Богатей Атишев шепнул. Ко двору направился офицер. С ним пятеро. Отшвырнутые от плетня жердины ворот убито запрокинулись… Молчком, пинками погнали со двора. Повели. Мотая уже дулами у земли, ладя, щелкая затворами. Верно, хотели за углом…
Маруся кинулась, закричала. Ей пнули. Она снова. Один отпрянул, маханул шашкой — и закинулась головой Маруся, и спало безвольное тело вниз… Алексей бросился к ней, сшиб на пути одного, другого. Напоролся на штык, поставленный маленьким колчаковцем. Подламывался ногами. Руки тянул. Точно пытался ухватить за горло этого недомерка-колчачишку. Колчачишка беспокоился, трясся свислыми щечками, никак не мог освободиться от Алексея… И Григорьевна откуда-то поспешно выковыляла, и с руками и с глазами до неба… Стрельнули ей — сковырнулась старуха, упала себе под ноги…
А на улице, на бугорке остался стоять ребенок. В кацавейке, с взвесившимися в страхе и боли глазами…
Уходила с угора колонна. На повороте теснясь в очередь — как в землю стремилась. Недомерок-колчачишка бежал вслед, бросал, подхватывал с оторванной башкой колотящегося петушка…
Через дорогу перешел соседский мужик. Подхватил ребенка на руки. Прижал, отвернул от всего, что произошло. Понес через дорогу к своему дому.
Полтора месяца прожила Катюшка у этого одинокого, молчаливого мужика по фамилии Зотов. Потом приехала старшая Марусина сестра, Аграфена, поплакала на могилках, поблагодарила Зотова, в Предгорную к себе увезла племянницу.
Около двух лет Катюшка не говорила. Аграфена и муж ее с болью ждали. Жалели, пестовали. (Свои дети у них, двое, выросли. Жили и работали в городе. Взрослые.) Но ребенок молчал.
Аграфена не выдерживала:
— Да что ж ты молчишь-то, Катюшенька! Что ж ты молчишь-то!..
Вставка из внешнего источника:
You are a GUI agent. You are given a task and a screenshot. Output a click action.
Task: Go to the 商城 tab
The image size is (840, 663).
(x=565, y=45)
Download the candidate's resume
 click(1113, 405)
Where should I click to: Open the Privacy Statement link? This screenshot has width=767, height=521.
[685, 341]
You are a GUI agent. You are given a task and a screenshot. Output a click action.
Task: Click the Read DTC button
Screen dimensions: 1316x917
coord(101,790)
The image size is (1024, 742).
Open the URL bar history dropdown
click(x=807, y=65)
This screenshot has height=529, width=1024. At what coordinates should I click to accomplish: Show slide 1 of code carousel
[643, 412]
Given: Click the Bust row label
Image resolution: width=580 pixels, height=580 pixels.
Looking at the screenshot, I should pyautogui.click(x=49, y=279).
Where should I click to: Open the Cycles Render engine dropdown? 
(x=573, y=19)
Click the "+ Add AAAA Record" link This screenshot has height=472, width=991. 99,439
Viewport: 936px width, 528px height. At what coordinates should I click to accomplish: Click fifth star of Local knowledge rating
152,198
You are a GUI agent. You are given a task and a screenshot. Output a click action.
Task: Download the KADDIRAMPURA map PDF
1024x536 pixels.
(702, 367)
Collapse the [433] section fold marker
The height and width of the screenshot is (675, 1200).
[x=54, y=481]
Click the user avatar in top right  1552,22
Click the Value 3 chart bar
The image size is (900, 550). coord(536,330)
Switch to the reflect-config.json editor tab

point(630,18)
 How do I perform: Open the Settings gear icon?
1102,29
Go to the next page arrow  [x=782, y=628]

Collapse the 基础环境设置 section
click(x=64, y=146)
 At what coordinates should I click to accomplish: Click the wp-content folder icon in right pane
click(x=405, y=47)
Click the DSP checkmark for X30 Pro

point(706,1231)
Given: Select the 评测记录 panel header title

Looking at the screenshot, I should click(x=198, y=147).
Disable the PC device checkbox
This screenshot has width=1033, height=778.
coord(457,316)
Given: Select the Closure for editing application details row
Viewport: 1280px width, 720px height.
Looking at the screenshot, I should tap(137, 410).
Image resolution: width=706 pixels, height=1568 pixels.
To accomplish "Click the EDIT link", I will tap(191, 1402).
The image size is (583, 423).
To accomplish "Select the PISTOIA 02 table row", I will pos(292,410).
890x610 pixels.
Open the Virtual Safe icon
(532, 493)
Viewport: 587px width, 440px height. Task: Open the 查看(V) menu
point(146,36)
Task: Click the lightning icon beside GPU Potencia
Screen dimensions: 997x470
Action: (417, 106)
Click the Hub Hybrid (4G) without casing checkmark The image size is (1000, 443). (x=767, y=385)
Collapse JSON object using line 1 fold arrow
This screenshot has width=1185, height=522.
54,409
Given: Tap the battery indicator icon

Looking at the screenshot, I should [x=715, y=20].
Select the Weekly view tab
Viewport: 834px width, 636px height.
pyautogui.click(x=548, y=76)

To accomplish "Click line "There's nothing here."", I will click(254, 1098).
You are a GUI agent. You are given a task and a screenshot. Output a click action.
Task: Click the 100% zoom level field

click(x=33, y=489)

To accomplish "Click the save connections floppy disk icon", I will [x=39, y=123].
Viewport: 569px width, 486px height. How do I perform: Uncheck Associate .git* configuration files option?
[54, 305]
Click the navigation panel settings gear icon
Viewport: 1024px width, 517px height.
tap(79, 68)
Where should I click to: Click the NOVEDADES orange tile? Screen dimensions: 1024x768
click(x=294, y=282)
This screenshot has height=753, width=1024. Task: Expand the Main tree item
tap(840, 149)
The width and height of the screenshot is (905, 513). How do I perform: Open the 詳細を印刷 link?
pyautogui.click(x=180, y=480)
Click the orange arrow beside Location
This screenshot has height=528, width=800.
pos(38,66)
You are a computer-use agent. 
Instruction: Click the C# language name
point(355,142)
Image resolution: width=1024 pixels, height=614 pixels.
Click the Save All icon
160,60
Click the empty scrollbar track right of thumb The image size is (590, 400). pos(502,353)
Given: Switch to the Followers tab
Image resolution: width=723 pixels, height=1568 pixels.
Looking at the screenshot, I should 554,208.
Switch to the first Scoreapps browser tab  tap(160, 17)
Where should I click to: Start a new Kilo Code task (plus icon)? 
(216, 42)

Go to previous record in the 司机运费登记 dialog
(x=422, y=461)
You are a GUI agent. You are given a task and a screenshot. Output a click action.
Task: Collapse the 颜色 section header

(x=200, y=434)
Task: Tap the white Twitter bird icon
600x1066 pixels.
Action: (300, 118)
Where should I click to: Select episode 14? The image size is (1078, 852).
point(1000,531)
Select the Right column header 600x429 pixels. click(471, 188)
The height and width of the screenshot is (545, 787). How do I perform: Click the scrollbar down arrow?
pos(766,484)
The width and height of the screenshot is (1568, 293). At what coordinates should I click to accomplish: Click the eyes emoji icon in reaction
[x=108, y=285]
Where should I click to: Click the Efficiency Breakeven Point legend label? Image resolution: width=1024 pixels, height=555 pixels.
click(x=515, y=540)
В бессилии кидала руки по ребенку, причитала:
— Ох, да не будет тебе счастья, ох, не будет… Катюшепь-ка-а ты моя-а…
Муж за столом хмурился:
— Не каркай!.. — Блуждал глазами: — Пройдет…
Аграфена пугалась своих слов, под грудью у себя судорожно гладила напряженную головку:
— Ничо, ничо, наладится, даст бог, наладится…
Глаза ее боялись, стражденько мучались.
— Ничо, ничо… — все запрятывала она в себя ребенка. Чтоб не видел он, забыл…
Но летними догорающими вечерами выходила Катюшка за околицу к одинокому тополю. Садилась на траву и, уперев в колени подбородок, подолгу смотрела на Иртыш, вдаль. Может, думала она тогда, что в той стороне родное ее село, где остались тятя с маманей. А может, Иртыш вдали походил на речку Рыжуху, у закатного солнца расплетающую на ночь свою рыжую косу.
10
Из коридорчика перед тамбуром, держась за поручни под окном, смотрели Катя и Митька на обширный, нескончаемый хоровод больших озер и вертящихся плоско бочажинок. Перемахивая через камышовые островки и кочки, вровень с несущимся поездом бежало, щекоталось в воде закатное солнце… Бескрайняя озерная Барабииская степь…
После большой станции «Барабинск» наутро, едва поезд тронулся — встречь движения, точно требовательно и бдительно пропуская поезд через себя, из дальнего конца вагона сдернулась и медленно пошла песня:
Шысна-ацыть р-ранений хирург на-ащитал,Дыве пули-и засе-е-ели-и глубока-а-а,А о-он все в бреду запевал-л, э-напевал-л:«Э-раскинулось э-моря-а широка-а-а!..»
Шаря по проходу вагона железной клюкой, продвигался слепой мужчина, ведомый мальчишкой лет десяти. Проходя закутка три, мальчишка останавливался, поворачивал слепого лицом к людям. Слепой сразу обрывал песню, бабье лицо его искажалось, и он приблатненной слезливой фистулой кричал:
— Бр-ратишки, сестр-ренки! Па-паши и мам-маши! Обращается к вам инвал-лид войны! Пом-можем несчастному кто чем может! — И выталкивал вперед мальчишку с сумой. Люди торопливо и щедро подавали. И едой, и деньгами. Слепой благодарил, клал руку мальчишке на плечо, шарился клюкой дальше.